Because of Wal-Mart’s sheer volume and scope, economic analysts pay close attention to Wal-Mart sales revenues. Wal-Mart sales revenues are a leading indicator of consumer spending and the overall health of the economy. Recent sales reports for some of the nation’s biggest retailers have met or exceeded expectations. An April jobs report shows more hours, more pay and more hiring. Wal-Mart’s sales revenues are down, while Target’s sales revenues are up. But officials from both companies are saying that the consumer comeback many hope will drive the U.S. economic recovery from the Great Recession may not be sustainable.
Wal-Mart sales report
Wal-Mart, the world’s largest retailer, averages more than 100 million shoppers every week. Shoppers spending their extra cash generate more than $400 billion in annual sales. CNNMoney.com reports the Wal-Mart sales report shows revenues worldwide rose 6 percent to $99.1 billion, which beat analysts’ forecasts of $98.45 billion. However, sales at Wal-Mart stores open at least a year — a key metric of retail performance called same-store sales — fell 1.4 percent in the three months ending April 30. Same-store sales rose 3.6 percent in the same period a year ago. The first-quarter drop follows a 1.6 percent decline in same-store sales during Wal-Mart’s fourth quarter.
Wal-Mart sales revenues 2010
Wal-Mart’s sales report logs the company’s fourth consecutive quarter of dragging U.S. sales. The Wall Street Journal reports that Wal-Mart predicted that its U.S. sales would continue to be sluggish this summer as the working-class customers who form Wal-Mart’s base still reel from the effects of the recession on their personal finances. Unemployment and rising gas prices heading into the summer further cloud the Wal-Mart customer’s outlook.
Target sales revenues
Wal-Mart sales revenues and their contrast to Target sales revenues say something about the U.S. economic recovery in 2010. Target, an emerging rival to Wal-Mart’s demographic, reported a 29 percent increase in first-quarter net income. The Associated Press reports that Target’s rising sales revenues are a sign that the retail chain is drawing customers away from competitors such as Wal-Mart. However, during a conference call to investors, Target Chairman and CEO Gregg Steinhafel said “Clearly, the economy and consumer sentiment have improved since the weakest point in 2009, but we believe that both are still somewhat unstable and fragile and will likely continue to experience occasional setbacks as the year progresses amid a stubbornly high jobless rate.”
U.S. economic recovery 2010
Target, which has managed to brand itself as a Wal-Mart-type discounter with a little bit of style thrown in, took a hit during the Great Recession. Wal-Mart’s sales and profits rose during the recession as cash-strapped Americans left supermarkets and department stores in search of bargains. But as the economy gets better, Wal-Mart appears to be losing the new customers it won during the downturn. Based on sales figures, many of those customers have taken a baby step up to Target.

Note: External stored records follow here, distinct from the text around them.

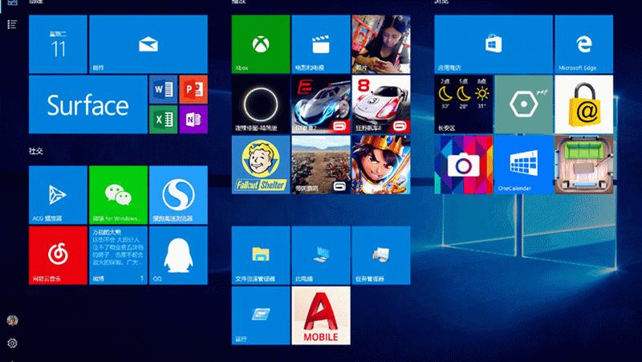Launch the OneCalendar tile

click(x=523, y=165)
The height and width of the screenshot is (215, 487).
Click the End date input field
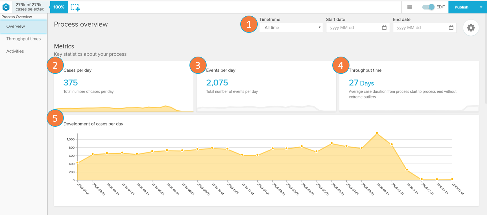[x=421, y=28]
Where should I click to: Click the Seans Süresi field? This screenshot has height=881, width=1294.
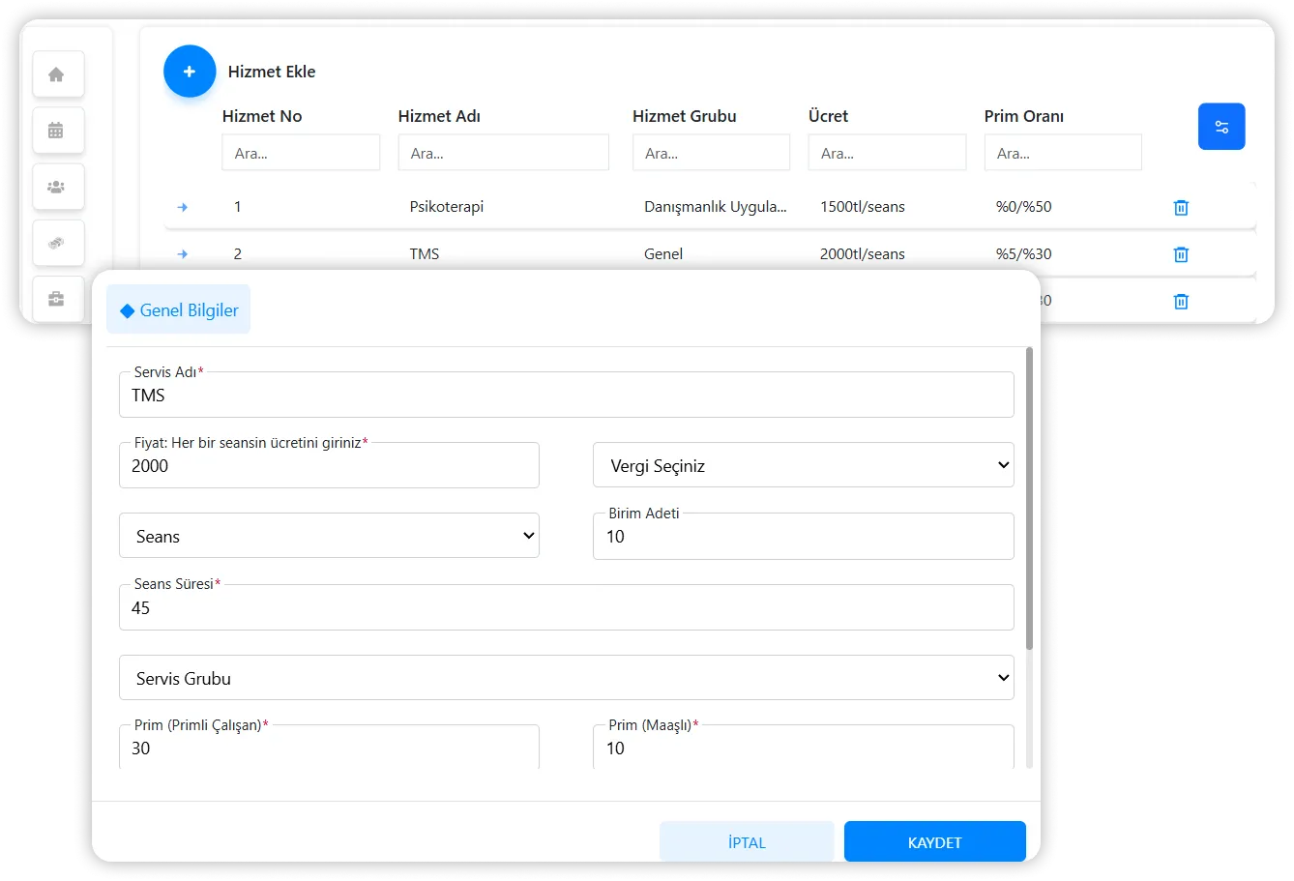point(566,608)
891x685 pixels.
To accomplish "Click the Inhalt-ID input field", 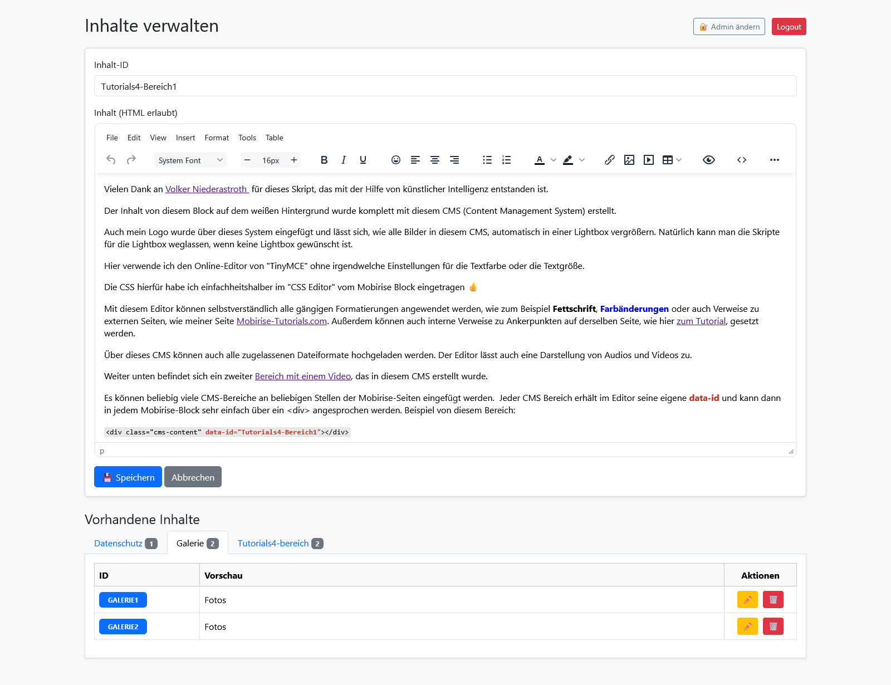I will point(446,86).
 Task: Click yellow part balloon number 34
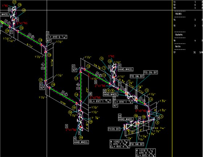81,137
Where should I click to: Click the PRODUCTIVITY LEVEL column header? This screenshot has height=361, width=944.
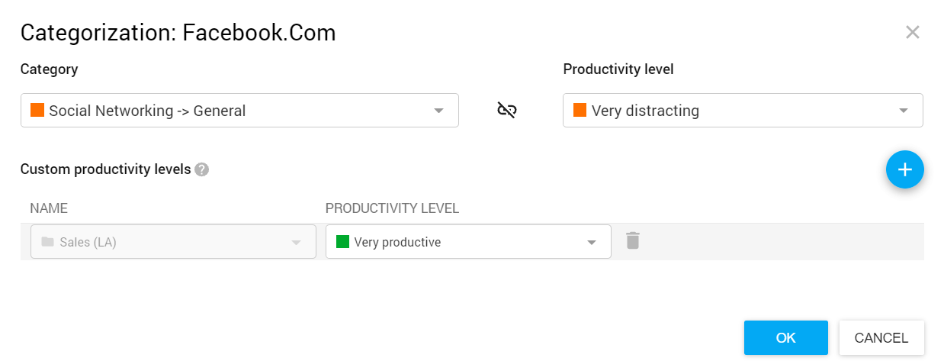click(x=392, y=208)

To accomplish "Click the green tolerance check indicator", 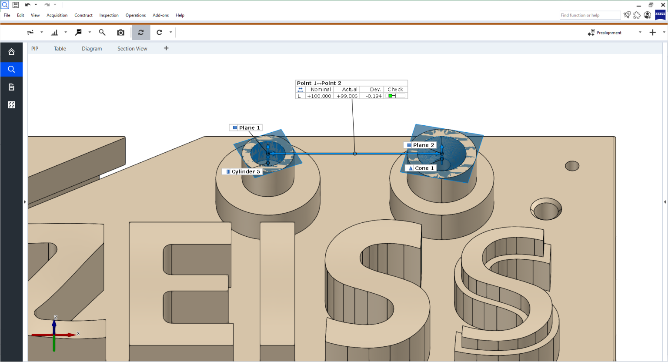I will 392,96.
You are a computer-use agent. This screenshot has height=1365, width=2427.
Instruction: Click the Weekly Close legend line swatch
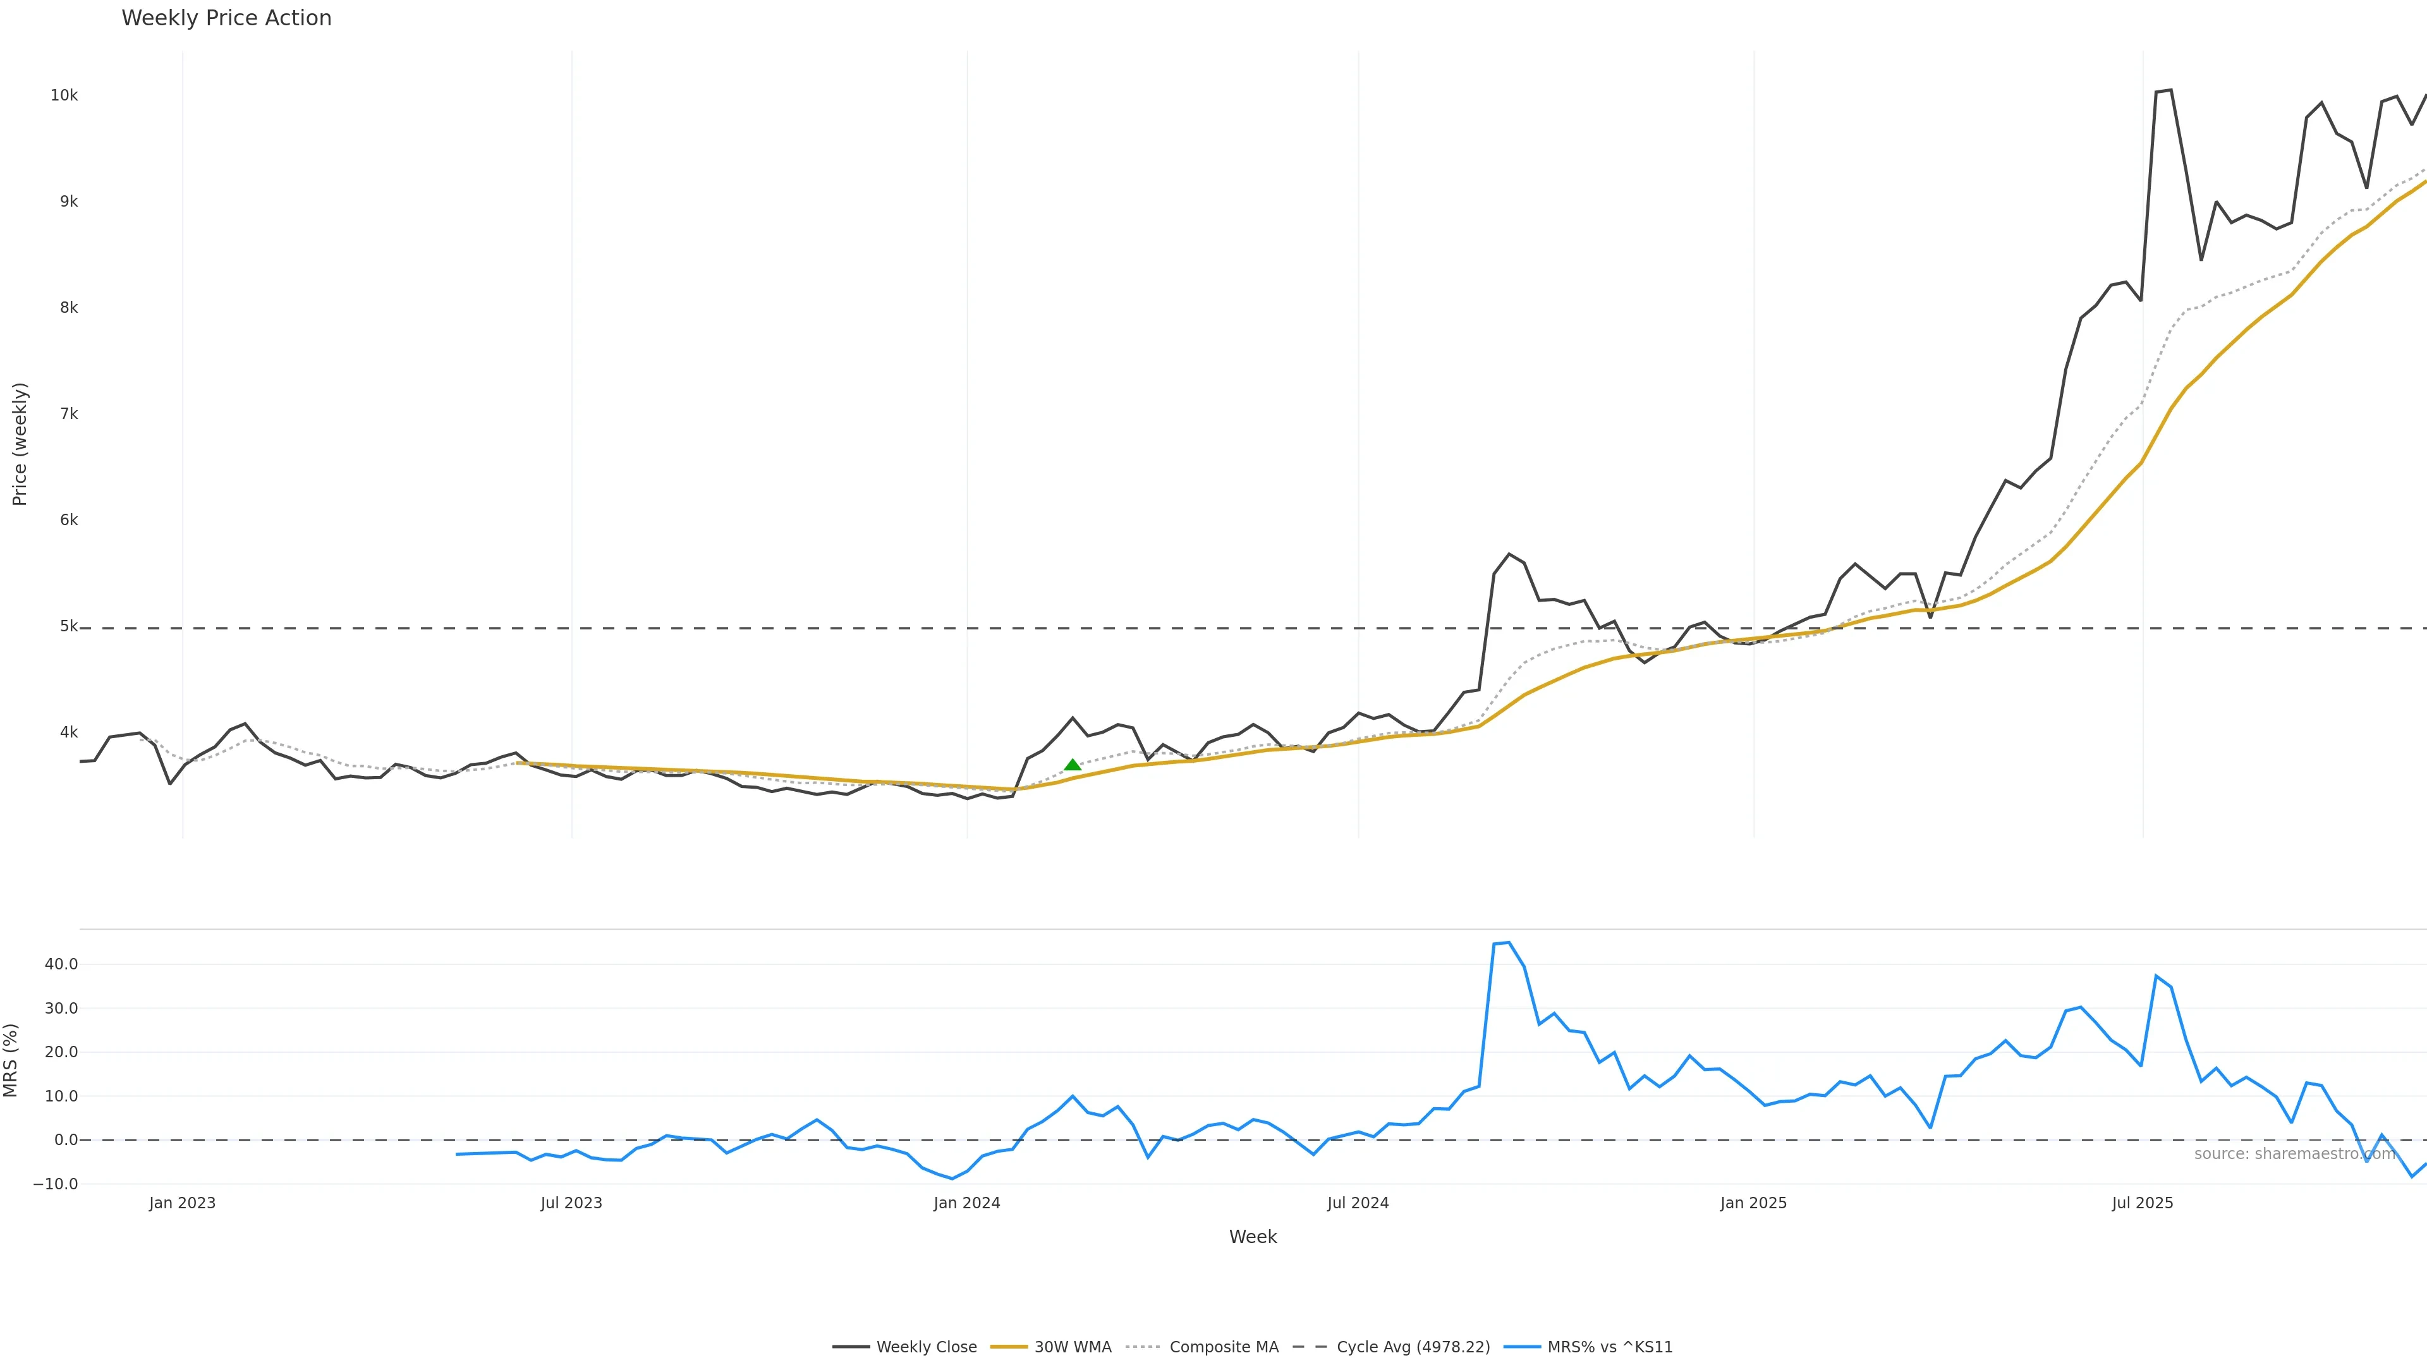[851, 1347]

U.S. economic recovery predictions
Wal-Mart’s U.S. demographic will have to pull out their wallets for the U.S economic recovery to be sustainable. The CNNMoney.com article notes that retail sales expanded over the last seven months because 40 percent of current spending comes from 20 percent of the highest incomes. Plus, because of events like the stock market Flash Crash and European debt crisis, the rate of the retail sales increases fueled by the more affluent households has slowed since March.
Long, strange U.S. economic recovery
Wal-Mart’s customer base is going to need more work and more money for them to shore up the sputtering economic recovery. The U.S. unemployment rate stuck at nearly 10 percent, the underemployment rate is increasing, wages decline for people who can find work and inflation-adjusted income is flat. At the current rate of economic growth it will take more than three years to bring the unemployment rate below 6.3 percent, where it was at the peak of the 2001 recession.
U.S. economic recovery headwinds
Wal-Mart’s troubles, the retail sector’s outlook and the health of the economy at large are facing what Sandra Pianalto, the president of the Federal Reserve Bank of Cleveland, calls a “powerful headwind.” As reported in The Washington Independent, Pianalto said a heightened sense of caution is driven by deep uncertainty that the standard of living Americans had become accustomed to will return. People who began their working careers in the mid-1980s had experienced consistent prosperity broken by two very brief downturns. Now expectations have shifted as a result of this long and deep recession.